Cybercriminal cartel RansomedVC posted Sony on its dark web blog, which the gang uses to showcase its latest victims. The attackers claim that they‘ve breached the Japanese tech and media behemoth and compromised all of its systems. Meanwhile, Sony says the company is examining the claims.
“We are currently investigating the situation, and we have no further comment at this time,“ the Sony's representative told Cybernews.
The cybercrooks say that they’ll no longer demand a ransom payment from Sony, as the company refused to pay. Instead, the attackers say that they plan to sell the stolen dataset. This is a common tactic among ransomware cartels: victims who refuse to pay are threatened with their data being sold to the highest bidder.
The price that the attackers have set for a dataset supposedly covering all of Sony‘s systems stands at $18,000.
According to the Cybernews research team, the data sample that the attackers provided in the post doesn’t reveal a great deal about the quality or importance of the data. The sample contains a PowerPoint presentation, a couple of screenshots of what looks like an internal Sony workstation, and a few Java files.
After the first post regarding allegedly stolen Sony data, another forum user posted an ad on the same data leak forum, saying that he was offering the data for free. The user claims the leaked database includes credentials for the company's internal systems, SonarQube and Creators Cloud data, Sony's certificates, a device for generating licenses, and other information.
If confirmed, the attacks would mark the second time that Sony has been breached in the past three months. In late June, the Cl0p ransom gang named Sony as one of its victims in the infamous MOVEit Transfer hacks.

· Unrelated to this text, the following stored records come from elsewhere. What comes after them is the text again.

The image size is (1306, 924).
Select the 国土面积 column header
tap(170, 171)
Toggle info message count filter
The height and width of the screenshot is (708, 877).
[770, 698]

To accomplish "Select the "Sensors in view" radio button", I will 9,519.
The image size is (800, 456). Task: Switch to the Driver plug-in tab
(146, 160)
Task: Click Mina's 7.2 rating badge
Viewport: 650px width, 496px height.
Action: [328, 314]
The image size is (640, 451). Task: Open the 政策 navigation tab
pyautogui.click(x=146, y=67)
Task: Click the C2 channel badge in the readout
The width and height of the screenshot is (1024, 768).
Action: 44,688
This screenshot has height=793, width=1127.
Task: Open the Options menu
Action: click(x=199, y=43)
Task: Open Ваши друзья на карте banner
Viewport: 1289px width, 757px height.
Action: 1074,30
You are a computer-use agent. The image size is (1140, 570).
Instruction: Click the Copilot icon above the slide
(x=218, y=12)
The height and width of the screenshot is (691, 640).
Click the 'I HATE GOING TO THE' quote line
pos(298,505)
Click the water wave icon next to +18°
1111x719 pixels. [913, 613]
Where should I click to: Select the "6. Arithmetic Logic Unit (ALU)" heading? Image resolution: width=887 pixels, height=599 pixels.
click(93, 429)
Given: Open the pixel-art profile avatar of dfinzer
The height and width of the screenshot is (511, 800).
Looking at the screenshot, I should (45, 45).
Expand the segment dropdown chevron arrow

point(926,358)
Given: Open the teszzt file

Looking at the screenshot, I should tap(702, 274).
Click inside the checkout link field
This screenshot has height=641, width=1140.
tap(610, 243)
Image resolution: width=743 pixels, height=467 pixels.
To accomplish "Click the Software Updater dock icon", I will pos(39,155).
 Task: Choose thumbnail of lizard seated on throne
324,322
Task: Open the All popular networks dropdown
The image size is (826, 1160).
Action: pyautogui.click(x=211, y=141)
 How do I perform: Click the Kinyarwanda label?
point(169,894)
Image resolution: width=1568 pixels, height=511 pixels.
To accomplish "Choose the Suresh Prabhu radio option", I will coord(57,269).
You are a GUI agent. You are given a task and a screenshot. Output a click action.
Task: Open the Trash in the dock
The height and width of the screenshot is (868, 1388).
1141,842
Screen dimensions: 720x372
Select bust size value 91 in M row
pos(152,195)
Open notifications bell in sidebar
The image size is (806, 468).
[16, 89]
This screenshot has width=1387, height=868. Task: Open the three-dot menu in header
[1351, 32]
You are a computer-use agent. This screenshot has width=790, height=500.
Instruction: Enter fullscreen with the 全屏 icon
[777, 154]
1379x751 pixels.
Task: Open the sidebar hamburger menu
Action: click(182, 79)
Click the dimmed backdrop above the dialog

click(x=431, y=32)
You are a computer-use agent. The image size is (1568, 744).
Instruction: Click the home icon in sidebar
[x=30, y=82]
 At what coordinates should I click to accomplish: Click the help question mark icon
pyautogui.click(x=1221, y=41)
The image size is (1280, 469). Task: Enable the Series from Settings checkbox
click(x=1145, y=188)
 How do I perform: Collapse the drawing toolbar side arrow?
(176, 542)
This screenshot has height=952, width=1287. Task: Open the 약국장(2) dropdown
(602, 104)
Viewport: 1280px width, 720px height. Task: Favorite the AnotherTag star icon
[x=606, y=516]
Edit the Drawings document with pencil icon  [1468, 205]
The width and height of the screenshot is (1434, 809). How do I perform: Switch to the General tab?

The Tokyo-headquartered Sony Group, including its electronics division, PlayStation, and Sony Entertainment, is no stranger to cyberattacks.
In 2011, the hacktivist group Anonymous infamously breached Sony’s PlayStation network in a less complicated distributed denial-of-service (DDoS) attack.
The nearly month-long attack incapacitated the PlayStation network, preventing players from accessing gaming services and compromising the personal accounts of over 77 million players.
RansomedVC is a relative newcomer, first observed in 2023. The group has already targeted the Hawaii Health System, TransUnion, and other organizations.